◆ **What the exercise asks**:
Report back every line in the data that includes the string "profile".

[Stored data entries]

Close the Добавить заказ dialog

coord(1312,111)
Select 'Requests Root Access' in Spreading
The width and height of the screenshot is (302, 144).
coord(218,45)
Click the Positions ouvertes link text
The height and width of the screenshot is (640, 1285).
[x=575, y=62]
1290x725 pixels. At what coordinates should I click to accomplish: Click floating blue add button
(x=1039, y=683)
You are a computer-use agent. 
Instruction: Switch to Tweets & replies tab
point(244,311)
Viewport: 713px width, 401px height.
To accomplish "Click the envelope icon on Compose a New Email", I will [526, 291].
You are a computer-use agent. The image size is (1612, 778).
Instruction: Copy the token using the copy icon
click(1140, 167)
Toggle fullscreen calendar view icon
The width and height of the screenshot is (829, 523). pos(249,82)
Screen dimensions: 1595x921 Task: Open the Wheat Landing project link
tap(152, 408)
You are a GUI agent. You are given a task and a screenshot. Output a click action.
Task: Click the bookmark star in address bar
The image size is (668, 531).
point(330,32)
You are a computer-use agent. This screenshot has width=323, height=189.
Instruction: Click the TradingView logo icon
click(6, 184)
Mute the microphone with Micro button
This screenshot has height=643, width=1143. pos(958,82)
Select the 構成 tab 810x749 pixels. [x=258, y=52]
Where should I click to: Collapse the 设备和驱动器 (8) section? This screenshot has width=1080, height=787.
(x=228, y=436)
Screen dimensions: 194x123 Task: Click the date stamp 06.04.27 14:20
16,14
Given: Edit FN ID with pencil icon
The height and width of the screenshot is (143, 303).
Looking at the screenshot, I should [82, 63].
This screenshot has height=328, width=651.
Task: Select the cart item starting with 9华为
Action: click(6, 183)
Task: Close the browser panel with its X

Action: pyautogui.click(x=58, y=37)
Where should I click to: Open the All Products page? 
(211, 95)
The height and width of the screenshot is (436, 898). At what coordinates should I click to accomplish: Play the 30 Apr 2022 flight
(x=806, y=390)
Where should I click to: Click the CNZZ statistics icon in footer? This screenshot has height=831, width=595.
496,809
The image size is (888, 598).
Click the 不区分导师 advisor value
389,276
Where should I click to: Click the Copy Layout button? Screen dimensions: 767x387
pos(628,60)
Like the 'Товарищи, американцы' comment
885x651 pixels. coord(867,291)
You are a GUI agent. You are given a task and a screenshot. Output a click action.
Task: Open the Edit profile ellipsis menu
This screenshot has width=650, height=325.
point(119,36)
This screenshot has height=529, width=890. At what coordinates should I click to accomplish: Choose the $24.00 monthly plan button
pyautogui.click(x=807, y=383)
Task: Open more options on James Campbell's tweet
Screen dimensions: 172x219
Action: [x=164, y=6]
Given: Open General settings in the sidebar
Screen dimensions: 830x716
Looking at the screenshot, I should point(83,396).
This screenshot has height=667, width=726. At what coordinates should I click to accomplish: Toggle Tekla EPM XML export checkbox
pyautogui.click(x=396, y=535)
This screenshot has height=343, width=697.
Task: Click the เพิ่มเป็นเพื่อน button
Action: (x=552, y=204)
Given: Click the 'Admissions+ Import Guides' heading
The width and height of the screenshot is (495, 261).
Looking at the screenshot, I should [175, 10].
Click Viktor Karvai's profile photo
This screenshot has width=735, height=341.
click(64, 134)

◆ **Response area**:
Task: Open the Edit profile ellipsis menu
Click Viktor Karvai's profile photo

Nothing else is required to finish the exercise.